Open carlosapaduarte opened 4 years ago

carlosapaduarte commented 4 years ago

Following the review of some ACT rules (https://github.com/act-rules/act-rules.github.io/issues/1394) we came to discuss the difference between "disable" (action) and "disabled" (state).

Several WCAG success criteria refer to the action, while they probably want to imply the state. For example:

Both these success criteria refer to the action of disabling (the response to an event) or turning off (a keyboard shortcut). However, if the mechanism responsible for disabling or turning off does so for only a period of time (e.g. after a timer expires the shortcut is turned back on or the response to the event is enabled again), the resource should not conform to the success criterion. At least that was our interpretation. This would be clarified if the success criteria referred explicitly to the state and not the action.

ghost commented 4 years ago

There's SC that refers to inactive user interface components, such as the contrast ones. And I've always taken this to mean an interactive element that currently used at that time by any user. For example:

<button disabled>Blah</button>

In these cases, I have always assumed that there must be a way to turn the functionality off permanently or at least within the context of the session.

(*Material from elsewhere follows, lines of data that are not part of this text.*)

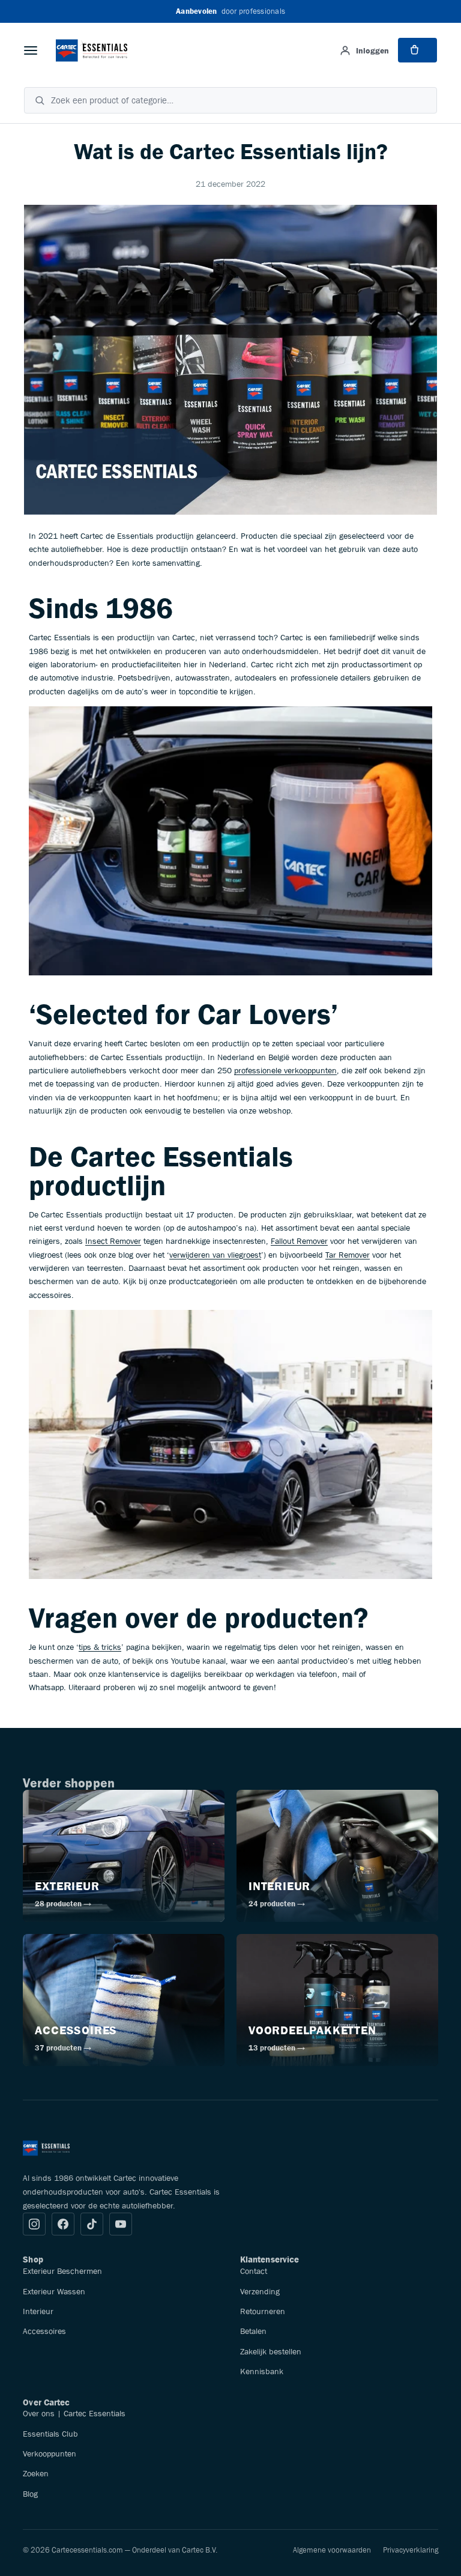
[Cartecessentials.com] (92, 50)
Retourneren (262, 2311)
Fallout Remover (299, 1241)
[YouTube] (120, 2224)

For example, users can turn off functionality triggered by motion and turn off single key shortcuts. Both are to avoid accidental activation. For example, activating due to a tremor or activating with voice recognition software.

To that end, I agree that it would be useful to use the same language and potentially defined in the glossary.

patrickhlauke commented 2 months ago

However, if the mechanism responsible for disabling or turning off does so for only a period of time (e.g. after a timer expires the shortcut is turned back on or the response to the event is enabled again), the resource should not conform to the success criterion.

resurrecting this old issue ... i'm not convinced this necessarily follows from the SC. if the disabling/turning off gets reverted back, it would arguably still pass as it still provides a mechanism at that point. it would annoy users, but I doubt it'll be possible to unambiguously and normatively define for how long a mechanism must allow something to be disabled/turned off (forever? for the duration of the session? across different visits on different platforms?)